The effect that cannabis has depends on the potency, genetics of the plant, growth conditions, maturity of the plant at harvest, and the curing techniques.  Factors that vary from individual to individual include frequency of smoking, how recently it was last smoked, and how the body naturally reacts to the drug (this last factor is particularly important).  The method of ingestion also plays a very substantial role.  An oral dose is generally much more sedative and long-lasting than a smoked dose, and can sometimes be quite disorienting even for experienced users.


  • Mood lift
  • Relaxation, stress reduction
  • Creative, philosophical or deep thinking...ideas flow more easily
  • Increased appreciation of music.
  • Increased awareness of senses(eating, drinking, smell)
  • Change in experience of muscle fatigue. Pleasent body feel.Increase in body/mind connection.
  • Pain relief (headaches, cramps)
  • reduced nausea (used medically for this)


  • Increased appetite, snacky-ness
  • General change in consciousness (as with many psychoactives)
  • Tiredness
  • Blood shot eyes (more common with certain varieties of cannabis and inexperienced users)
  • Mouth dryness
  • Interrupts linear memory.
  • Difficulty following a train of thought.
  • Cheek, jaw, facial tension (less commonly reported)
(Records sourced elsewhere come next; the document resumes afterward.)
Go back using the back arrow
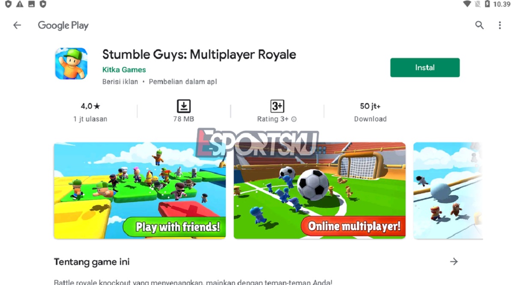 tap(17, 25)
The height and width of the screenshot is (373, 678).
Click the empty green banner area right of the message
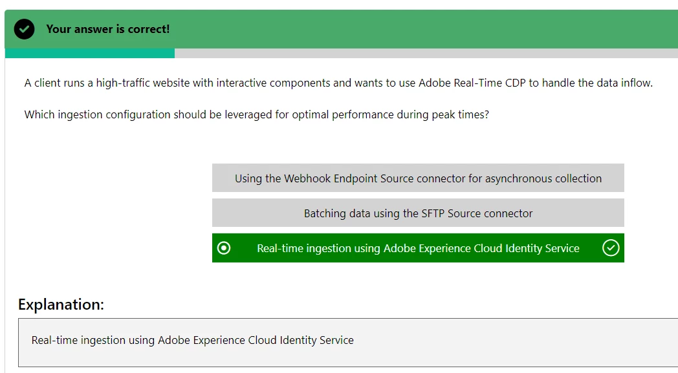pos(421,29)
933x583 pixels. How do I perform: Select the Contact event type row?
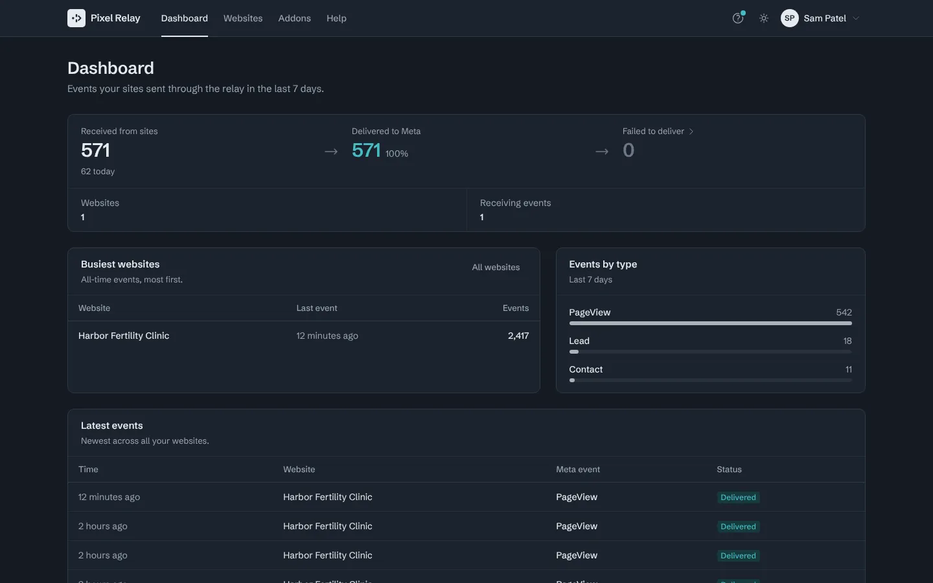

  • Nausea (not commonly reported)
  • Coughing, asthma, upper respiratory problems
  • Difficulty with short-term memory during effects and during periods of frequent use.
  • Slowness and delayed reactions, especially dangerous when driving or operating machinery.
  • Racing heart, agitation, and tenseness.
  • Mild to severe anxiety
  • Panic attacks at very high doses (usually oral) or in sensitive users
  • Headaches
  • Dizziness, confusion
  • Paranoid & anxious thoughts more frequent
  • Possible dependence on cannabis

  • The issue of cannabis withdrawal is somewhat more controversial.  There are many users who scoff at the idea that cannabis could be considered addictive.  It has long been considered to be psychologically habituating, but it wasn't until the last few decades that pharmacologists began to describe a physical withdrawal syndrome that develops on ceasing to use cannabis.  On the other hand, there are also countless stories of daily cannabis users who decide to quit cannabis one day, and do so successfully without looking back.  Due to the abundance of these reports, it would seem that a large number of people are essentially immune to the physically habituating effects of cannabis.  Nevertheless, cannabis withdrawal is very real, and is typically characterized by insomnia, loss of appetite (sometimes including the inability to eat any food for a few days), aggression and irritability, general dysphoria and anxiety, and an inability to focus.

    In many countries the use and possession of marijuana is illegal. Don't EVER cross a border while in possession of ANY illegal drug.